Lines of data:
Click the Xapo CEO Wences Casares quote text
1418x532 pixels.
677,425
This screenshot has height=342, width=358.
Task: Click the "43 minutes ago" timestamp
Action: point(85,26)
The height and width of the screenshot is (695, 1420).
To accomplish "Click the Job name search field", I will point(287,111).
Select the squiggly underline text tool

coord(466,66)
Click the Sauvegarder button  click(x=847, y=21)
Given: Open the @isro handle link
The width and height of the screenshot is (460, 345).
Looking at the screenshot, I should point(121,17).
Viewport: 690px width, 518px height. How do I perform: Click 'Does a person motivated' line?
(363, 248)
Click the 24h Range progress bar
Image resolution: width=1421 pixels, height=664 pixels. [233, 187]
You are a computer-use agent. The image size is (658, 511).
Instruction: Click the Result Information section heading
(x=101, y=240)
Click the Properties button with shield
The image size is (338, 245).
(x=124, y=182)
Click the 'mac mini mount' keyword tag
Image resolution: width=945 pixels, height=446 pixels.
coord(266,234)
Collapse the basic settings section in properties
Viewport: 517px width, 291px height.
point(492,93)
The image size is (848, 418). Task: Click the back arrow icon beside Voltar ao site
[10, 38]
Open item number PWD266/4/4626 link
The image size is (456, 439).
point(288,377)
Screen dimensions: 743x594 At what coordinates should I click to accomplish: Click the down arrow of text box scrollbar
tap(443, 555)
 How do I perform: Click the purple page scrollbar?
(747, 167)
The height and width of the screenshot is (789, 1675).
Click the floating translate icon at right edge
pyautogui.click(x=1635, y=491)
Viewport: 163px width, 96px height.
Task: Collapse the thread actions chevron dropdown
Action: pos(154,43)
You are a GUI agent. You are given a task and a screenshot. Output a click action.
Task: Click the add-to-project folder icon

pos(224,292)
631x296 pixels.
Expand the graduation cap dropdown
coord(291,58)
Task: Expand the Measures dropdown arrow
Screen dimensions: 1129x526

▶ Task instructions
Can you copy out every item above word for word, with nothing changed?

▶ Full response
Click the Xapo CEO Wences Casares quote text
1418x532 pixels.
677,425
This screenshot has height=342, width=358.
Task: Click the "43 minutes ago" timestamp
Action: point(85,26)
The height and width of the screenshot is (695, 1420).
To accomplish "Click the Job name search field", I will point(287,111).
Select the squiggly underline text tool

coord(466,66)
Click the Sauvegarder button  click(x=847, y=21)
Given: Open the @isro handle link
The width and height of the screenshot is (460, 345).
Looking at the screenshot, I should point(121,17).
Viewport: 690px width, 518px height. How do I perform: Click 'Does a person motivated' line?
(363, 248)
Click the 24h Range progress bar
Image resolution: width=1421 pixels, height=664 pixels. [233, 187]
You are a computer-use agent. The image size is (658, 511).
Instruction: Click the Result Information section heading
(x=101, y=240)
Click the Properties button with shield
The image size is (338, 245).
(x=124, y=182)
Click the 'mac mini mount' keyword tag
Image resolution: width=945 pixels, height=446 pixels.
coord(266,234)
Collapse the basic settings section in properties
Viewport: 517px width, 291px height.
point(492,93)
The image size is (848, 418). Task: Click the back arrow icon beside Voltar ao site
[10, 38]
Open item number PWD266/4/4626 link
The image size is (456, 439).
point(288,377)
Screen dimensions: 743x594 At what coordinates should I click to accomplish: Click the down arrow of text box scrollbar
tap(443, 555)
 How do I perform: Click the purple page scrollbar?
(747, 167)
The height and width of the screenshot is (789, 1675).
Click the floating translate icon at right edge
pyautogui.click(x=1635, y=491)
Viewport: 163px width, 96px height.
Task: Collapse the thread actions chevron dropdown
Action: pos(154,43)
You are a GUI agent. You are given a task and a screenshot. Output a click action.
Task: Click the add-to-project folder icon

pos(224,292)
631x296 pixels.
Expand the graduation cap dropdown
coord(291,58)
Task: Expand the Measures dropdown arrow
Screen dimensions: 1129x526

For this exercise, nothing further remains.